Venetoclax combined with hypomethylating agents for favorable risk acute myeloid leukemia: A single center experience.

Abstract

e18514 Background: Favorable risk acute myeloid leukemia (FR-AML) is typically treated with intensive induction chemotherapy followed by high dose consolidative cytarabine. However, a subgroup of FR-AML are not candidates for high intensity induction because of advanced age, comorbidities, or poor performance status. For these patients, hypomethylating agents (HMA) combined with venetoclax (HMA-Ven) is inferred as the standard of care based upon results of the VIALE-A trial; however, that trial enrolled only intermediate or poor risk AML. The efficacy of HMA-Ven in FR-AML is unclear. Here we present a single center experience of this regimen in FR-AML. Methods: In this retrospective single center case series, we collected data from all patients >18 years old with newly diagnosed FR-AML between January 2018 to December 2022 at AdventHealth Orlando who were treated with HMA-Ven. Patient with relapsed/refractory disease or a diagnosis of acute promyelocytic leukemia were excluded. FR-AML was defined using ELN 2022 guidelines based on the results of genomic testing of the initial bone marrow aspirate. The primary endpoints were the complete remission (CR) rate and 1-year overall survival (OS). Statistical analyses were performed using the R survminer package. Results: Newly diagnosed FR-AML who received HMA-Ven were identified (n=12). The median age was 67.5 years. 3 (25%) cases had inversion of chromosome 16 and 9 (75%) had NPM1 mutations without FLT3-ITD mutations. 11 (92%) patients received decitabine and venetoclax.

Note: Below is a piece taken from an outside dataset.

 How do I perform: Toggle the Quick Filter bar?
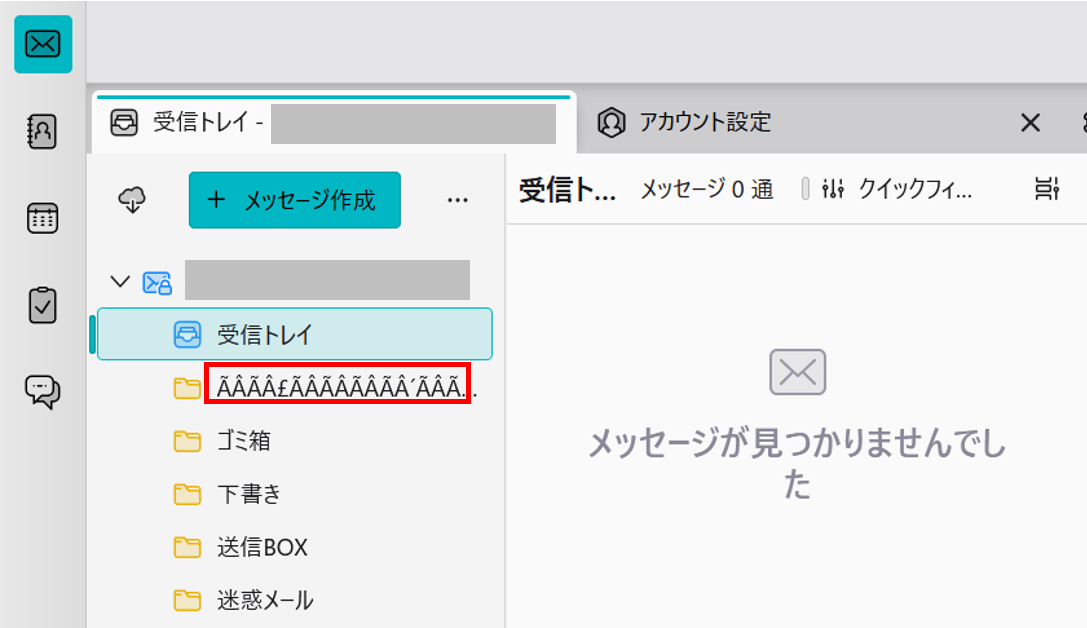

Patients received a median of 2.5 cycles of HMA-Ven, and all 12 patients achieved CR after one cycle of treatment. 6 (50%) patients were consolidated with intermediate-dose cytarabine (IDAC), 3 (25%) continued HMA-Ven, 2 (17%) underwent allogeneic stem cell transplant, and 1 (8%) received enasidenib. The 1-year OS was 80% (CI 0.59-1), and the median OS was not reached. 1 patient died due to chemotherapy toxicity with IDAC, and 1 patient died due to heart complications. 2 patients relapsed, 1 after IDAC and 1 after intolerance to further treatment after 6 cycles of HMA-Ven. Conclusions: Our findings suggest that HMA-Ven is an effective treatment for newly diagnosed favorable risk AML. All patients achieved CR with one cycle of treatment with most surviving more than one year. Large multicenter studies are needed to further validate these promising results.